The rules-file approach gives up the romance of an agent that “just learns” in exchange for properties I actually want:
- Inspectable. Every learned behaviour is a line of markdown I can read.
- Reversible. A bad rule is a one-line revert, not a retraining run.
- Portable. The rules live in a single canonical folder synced to my homelab and snapshotted nightly. Restore it on a fresh machine and the agent has the same accumulated knowledge. The learning is not trapped inside a model checkpoint.
- Auditable. Because the agent has to show me the edit before it lands, I see exactly what it thinks the lesson was. Half the value is catching the cases where it drew the wrong conclusion from my correction.
The vendor blog that set me off framed self-learning as the agent getting smarter on its own. The honest version for a tool you run yourself is quieter: the agent gets smarter because every time it gets something wrong, it helps you write down the fix in a place it will read next time. The intelligence is in the loop and the file, not in some emergent property of the model. That is a feature. I would rather have a hundred lines of markdown I can read than a model that learned something I cannot see.
A Postscript That Wrote Itself
This post is a worked example of its own thesis, which I did not plan.

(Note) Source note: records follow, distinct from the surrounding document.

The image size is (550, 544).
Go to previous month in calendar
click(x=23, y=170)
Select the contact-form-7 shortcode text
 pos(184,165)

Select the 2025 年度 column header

While drafting it, I asked the agent to spin the blog up on a local dev stack so I could read the post rendered before publishing. It reached for the native toolchain first: install the build dependencies on the workstation and serve the site. On this machine that fell over hard. Several old native dependencies would not compile against the toolchain’s strict compiler, and once those were worked around, the stylesheet compiler crashed during the build. A few separate failures, each a different rabbit hole.

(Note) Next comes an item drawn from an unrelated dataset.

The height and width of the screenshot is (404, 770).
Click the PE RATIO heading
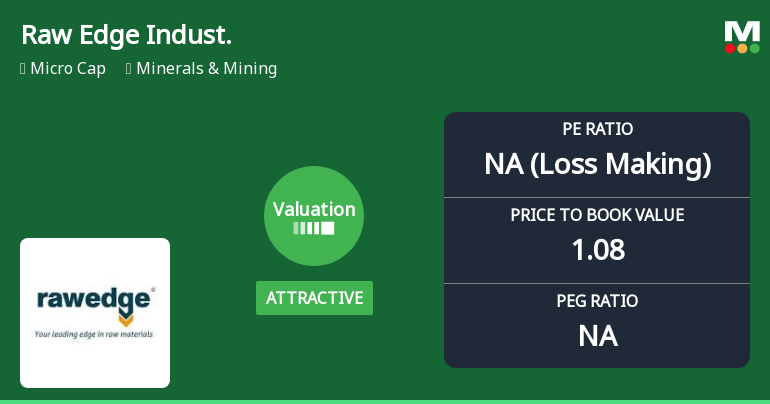pos(597,129)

So I corrected it: use Docker for local stack testing instead of compiling native toolchains on the workstation. It pulled a Linux image, mounted the repo, adjusted the stylesheet-compiler configuration inside the isolated preview container to get past the crash, and served the site. I read the post locally a minute later.
Then the loop closed on itself. Because of the “consolidate corrections immediately” rule above, the agent did not just fix the preview and move on. It proposed two durable edits: a general rule in the always-on tier (“prefer Docker for local personal-stack testing over native toolchains”), and a specific note in the blog reference doc with the working setup and the compiler workaround. I approved both. The next time it previews any site locally, it goes straight to Docker, and the next time it previews this blog, it has the working recipe sitting in a file.
That is the whole post in one incident: a correction, a proposed diff, an approval, a file write, and a behaviour that is now permanent and inspectable. The agent got better at one specific thing today, and I can read exactly how in a one-line diff.
Takeaway
If you steer a coding agent with rules files, add one rule before any other: when you correct a decision the rules are supposed to govern, the agent should propose the durable edit to those rules itself, then and there, and apply it once you approve. That single rule turns every correction into a permanent improvement instead of a thing you re-explain next week.
The mechanics underneath are unglamorous and that is the point. No weight updates, no overnight training, no black box. A correction, a proposed diff, an approval, a file write. The agent that files my homelab tasks in the right project today does so because of a short routing rule and a three-line worked example that a conversation turned into config. That is what self-learning looks like when you can actually see it happening.